_Work to complete_: Among the entries below, which lines include the string "Choose"? Show each one.

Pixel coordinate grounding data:

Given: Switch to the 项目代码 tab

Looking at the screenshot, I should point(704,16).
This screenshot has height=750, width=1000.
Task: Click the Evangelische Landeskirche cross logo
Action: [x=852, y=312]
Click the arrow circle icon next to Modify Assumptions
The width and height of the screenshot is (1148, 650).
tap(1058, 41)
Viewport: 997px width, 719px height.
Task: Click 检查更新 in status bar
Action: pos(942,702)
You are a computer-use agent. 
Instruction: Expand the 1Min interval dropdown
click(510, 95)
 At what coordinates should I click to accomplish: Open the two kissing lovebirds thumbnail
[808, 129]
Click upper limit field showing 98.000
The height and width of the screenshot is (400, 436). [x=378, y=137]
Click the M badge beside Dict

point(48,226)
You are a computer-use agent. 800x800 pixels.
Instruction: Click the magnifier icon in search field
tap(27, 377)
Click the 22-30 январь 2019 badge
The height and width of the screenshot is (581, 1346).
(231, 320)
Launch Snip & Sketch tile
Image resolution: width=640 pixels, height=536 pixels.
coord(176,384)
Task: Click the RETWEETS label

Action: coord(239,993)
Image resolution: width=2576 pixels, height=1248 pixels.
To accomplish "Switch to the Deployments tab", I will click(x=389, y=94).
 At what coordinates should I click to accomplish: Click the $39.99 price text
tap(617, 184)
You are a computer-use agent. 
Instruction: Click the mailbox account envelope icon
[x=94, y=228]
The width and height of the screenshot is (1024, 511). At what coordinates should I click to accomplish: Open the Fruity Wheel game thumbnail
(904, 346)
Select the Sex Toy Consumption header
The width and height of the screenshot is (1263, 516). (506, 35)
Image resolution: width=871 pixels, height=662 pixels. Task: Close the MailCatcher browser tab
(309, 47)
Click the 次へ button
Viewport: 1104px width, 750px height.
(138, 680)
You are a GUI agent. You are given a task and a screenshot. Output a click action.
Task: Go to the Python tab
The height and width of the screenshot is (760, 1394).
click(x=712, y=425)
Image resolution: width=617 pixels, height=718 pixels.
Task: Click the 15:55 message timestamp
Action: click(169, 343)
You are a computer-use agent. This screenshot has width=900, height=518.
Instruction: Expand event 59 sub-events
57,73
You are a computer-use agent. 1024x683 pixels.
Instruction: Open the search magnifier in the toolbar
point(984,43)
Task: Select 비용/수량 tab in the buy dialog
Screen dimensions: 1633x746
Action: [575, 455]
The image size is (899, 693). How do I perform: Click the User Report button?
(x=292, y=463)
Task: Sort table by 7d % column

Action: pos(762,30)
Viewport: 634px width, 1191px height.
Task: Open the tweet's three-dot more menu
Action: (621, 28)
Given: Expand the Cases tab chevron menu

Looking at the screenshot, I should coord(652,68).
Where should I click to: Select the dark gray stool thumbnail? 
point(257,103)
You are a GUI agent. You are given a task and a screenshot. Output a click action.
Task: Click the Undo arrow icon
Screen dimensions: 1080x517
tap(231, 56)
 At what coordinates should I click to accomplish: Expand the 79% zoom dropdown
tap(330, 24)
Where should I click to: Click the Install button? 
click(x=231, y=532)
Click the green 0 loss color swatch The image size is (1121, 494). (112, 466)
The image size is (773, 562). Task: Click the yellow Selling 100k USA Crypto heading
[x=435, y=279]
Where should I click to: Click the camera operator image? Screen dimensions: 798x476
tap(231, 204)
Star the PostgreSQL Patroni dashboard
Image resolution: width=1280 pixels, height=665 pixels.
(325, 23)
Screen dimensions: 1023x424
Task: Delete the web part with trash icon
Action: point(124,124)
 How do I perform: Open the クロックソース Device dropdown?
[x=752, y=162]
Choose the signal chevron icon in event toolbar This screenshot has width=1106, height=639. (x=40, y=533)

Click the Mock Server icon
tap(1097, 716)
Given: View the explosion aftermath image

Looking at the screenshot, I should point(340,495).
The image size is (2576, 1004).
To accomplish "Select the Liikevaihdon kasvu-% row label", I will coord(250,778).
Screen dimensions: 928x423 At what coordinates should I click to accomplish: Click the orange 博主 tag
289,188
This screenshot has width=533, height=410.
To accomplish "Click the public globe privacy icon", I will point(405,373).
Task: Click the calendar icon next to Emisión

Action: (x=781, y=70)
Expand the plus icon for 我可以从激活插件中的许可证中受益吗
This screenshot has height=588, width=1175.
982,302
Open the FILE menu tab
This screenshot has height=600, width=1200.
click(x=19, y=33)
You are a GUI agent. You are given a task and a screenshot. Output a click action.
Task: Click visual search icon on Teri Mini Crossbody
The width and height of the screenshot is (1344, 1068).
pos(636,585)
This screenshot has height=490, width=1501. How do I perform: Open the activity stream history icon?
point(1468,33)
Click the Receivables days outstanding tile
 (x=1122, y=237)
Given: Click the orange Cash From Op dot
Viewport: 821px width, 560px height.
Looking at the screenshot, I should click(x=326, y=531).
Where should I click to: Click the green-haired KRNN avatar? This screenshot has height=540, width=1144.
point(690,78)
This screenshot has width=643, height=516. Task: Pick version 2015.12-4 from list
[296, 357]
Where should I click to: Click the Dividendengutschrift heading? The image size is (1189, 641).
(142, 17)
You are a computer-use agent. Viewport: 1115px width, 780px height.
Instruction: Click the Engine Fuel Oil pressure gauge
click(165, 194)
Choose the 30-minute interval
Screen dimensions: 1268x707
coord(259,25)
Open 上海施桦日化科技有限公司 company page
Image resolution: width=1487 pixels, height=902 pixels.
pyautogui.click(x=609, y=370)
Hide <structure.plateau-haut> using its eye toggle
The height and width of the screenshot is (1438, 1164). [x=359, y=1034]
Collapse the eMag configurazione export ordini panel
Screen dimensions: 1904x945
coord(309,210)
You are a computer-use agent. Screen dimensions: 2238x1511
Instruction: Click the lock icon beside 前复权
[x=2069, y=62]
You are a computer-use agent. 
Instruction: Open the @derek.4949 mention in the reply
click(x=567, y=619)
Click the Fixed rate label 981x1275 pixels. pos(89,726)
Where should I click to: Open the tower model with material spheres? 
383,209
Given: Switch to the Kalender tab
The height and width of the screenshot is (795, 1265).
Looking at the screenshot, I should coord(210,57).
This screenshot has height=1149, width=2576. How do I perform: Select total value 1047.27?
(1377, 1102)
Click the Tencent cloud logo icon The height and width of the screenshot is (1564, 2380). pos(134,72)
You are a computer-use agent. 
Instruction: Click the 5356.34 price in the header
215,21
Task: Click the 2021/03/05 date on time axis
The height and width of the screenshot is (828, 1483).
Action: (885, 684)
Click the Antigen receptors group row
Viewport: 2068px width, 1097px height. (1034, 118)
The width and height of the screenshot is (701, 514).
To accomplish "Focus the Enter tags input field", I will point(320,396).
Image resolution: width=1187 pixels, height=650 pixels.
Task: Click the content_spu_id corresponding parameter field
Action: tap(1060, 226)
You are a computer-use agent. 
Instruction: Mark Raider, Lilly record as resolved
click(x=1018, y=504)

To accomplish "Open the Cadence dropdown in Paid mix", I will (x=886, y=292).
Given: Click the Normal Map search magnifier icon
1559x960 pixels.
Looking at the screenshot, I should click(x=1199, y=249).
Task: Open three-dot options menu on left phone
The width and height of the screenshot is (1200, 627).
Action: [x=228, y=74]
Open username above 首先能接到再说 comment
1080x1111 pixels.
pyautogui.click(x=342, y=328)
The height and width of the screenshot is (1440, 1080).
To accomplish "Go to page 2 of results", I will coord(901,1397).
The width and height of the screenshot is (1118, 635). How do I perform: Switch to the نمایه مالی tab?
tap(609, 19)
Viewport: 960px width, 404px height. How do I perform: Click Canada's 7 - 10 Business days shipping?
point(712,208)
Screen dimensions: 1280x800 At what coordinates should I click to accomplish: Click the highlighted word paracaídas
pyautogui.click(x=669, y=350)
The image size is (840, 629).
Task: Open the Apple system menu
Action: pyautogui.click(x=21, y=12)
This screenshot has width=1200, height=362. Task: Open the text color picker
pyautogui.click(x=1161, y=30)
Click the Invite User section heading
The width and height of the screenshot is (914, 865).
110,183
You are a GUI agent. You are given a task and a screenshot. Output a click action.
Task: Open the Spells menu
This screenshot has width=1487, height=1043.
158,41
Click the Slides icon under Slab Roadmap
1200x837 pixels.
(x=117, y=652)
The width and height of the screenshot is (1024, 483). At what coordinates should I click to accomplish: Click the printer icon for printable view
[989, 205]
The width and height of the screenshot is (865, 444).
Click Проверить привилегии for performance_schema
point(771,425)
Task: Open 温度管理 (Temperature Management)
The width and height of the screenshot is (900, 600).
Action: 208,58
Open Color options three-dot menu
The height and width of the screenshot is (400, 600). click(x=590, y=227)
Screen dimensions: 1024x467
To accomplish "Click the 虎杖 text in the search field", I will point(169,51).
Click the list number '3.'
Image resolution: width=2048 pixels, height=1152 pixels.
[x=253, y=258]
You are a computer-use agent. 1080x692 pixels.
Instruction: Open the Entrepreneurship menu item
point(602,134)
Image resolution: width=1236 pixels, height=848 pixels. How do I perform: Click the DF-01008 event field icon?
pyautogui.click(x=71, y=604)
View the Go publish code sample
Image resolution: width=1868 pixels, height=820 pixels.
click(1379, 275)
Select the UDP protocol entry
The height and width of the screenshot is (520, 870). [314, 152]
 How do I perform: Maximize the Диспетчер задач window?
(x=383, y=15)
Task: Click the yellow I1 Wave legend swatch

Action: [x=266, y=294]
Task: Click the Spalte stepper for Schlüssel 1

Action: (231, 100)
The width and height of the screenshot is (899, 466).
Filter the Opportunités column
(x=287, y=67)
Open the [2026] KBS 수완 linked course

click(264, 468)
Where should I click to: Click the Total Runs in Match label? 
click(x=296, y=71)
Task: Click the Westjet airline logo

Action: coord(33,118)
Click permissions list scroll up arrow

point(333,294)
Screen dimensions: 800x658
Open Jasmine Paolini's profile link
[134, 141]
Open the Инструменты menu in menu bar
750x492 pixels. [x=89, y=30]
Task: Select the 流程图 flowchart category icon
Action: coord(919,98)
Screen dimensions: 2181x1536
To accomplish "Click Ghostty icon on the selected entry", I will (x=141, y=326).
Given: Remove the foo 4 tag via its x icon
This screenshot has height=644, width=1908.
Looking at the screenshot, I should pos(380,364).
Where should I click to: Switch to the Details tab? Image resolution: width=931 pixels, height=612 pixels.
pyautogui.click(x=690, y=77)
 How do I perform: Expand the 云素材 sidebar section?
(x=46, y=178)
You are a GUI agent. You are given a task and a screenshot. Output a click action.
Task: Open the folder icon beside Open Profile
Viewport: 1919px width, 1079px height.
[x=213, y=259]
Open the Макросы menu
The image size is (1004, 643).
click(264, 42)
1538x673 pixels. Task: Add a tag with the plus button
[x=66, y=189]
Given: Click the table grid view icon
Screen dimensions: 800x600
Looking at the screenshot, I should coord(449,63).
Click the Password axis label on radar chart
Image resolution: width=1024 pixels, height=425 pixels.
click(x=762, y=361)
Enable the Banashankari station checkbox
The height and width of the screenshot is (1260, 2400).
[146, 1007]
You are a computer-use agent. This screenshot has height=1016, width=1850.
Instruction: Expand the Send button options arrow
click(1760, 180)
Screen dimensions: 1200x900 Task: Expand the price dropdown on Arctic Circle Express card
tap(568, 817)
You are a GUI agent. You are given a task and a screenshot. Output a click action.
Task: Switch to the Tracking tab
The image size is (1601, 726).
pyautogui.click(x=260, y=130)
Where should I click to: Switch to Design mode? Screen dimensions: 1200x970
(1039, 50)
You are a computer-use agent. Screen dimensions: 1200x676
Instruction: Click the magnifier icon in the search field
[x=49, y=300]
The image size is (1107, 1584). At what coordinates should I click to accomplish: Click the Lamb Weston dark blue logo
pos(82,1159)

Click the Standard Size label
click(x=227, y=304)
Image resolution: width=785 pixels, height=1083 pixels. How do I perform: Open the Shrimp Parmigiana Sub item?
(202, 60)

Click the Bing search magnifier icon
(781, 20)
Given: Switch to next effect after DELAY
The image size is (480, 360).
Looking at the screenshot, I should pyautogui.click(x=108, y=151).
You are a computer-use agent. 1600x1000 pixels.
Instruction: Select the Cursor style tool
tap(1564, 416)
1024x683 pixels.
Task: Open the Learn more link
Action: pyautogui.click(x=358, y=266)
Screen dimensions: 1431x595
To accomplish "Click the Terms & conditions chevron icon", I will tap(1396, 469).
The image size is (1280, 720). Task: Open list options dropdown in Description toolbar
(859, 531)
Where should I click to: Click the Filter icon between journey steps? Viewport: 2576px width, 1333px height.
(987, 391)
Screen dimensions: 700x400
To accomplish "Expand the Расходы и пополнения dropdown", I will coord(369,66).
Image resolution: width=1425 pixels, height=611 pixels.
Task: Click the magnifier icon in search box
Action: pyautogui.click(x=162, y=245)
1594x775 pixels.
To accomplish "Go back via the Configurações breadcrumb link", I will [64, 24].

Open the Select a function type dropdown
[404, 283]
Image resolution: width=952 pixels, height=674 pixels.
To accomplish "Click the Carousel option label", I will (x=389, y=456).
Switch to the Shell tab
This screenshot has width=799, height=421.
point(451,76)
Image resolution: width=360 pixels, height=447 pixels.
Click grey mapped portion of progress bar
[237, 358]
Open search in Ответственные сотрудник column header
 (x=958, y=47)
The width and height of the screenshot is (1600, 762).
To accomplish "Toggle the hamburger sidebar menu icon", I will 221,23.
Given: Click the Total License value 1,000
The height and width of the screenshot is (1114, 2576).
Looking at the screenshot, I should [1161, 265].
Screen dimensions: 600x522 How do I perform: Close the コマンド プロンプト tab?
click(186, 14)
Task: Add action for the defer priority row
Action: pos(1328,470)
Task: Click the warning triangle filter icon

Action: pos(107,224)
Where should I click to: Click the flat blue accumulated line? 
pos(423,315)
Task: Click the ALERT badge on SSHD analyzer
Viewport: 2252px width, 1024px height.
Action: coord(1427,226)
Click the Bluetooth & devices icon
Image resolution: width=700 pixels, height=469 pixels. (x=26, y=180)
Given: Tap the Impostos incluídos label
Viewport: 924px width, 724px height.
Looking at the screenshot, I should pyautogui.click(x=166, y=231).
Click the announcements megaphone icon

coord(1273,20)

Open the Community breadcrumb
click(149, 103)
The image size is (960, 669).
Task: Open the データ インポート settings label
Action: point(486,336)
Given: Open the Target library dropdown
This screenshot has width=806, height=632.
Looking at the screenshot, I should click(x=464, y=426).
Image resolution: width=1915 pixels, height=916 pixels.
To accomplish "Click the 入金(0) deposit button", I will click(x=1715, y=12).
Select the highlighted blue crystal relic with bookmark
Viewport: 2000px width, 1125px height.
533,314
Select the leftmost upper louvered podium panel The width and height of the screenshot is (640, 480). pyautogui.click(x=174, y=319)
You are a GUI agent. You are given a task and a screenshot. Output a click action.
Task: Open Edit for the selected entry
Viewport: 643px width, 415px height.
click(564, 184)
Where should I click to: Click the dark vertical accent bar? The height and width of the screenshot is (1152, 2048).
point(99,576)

_Response to the task_:
Choose the signal chevron icon in event toolbar This screenshot has width=1106, height=639. (x=40, y=533)
Choose the 30-minute interval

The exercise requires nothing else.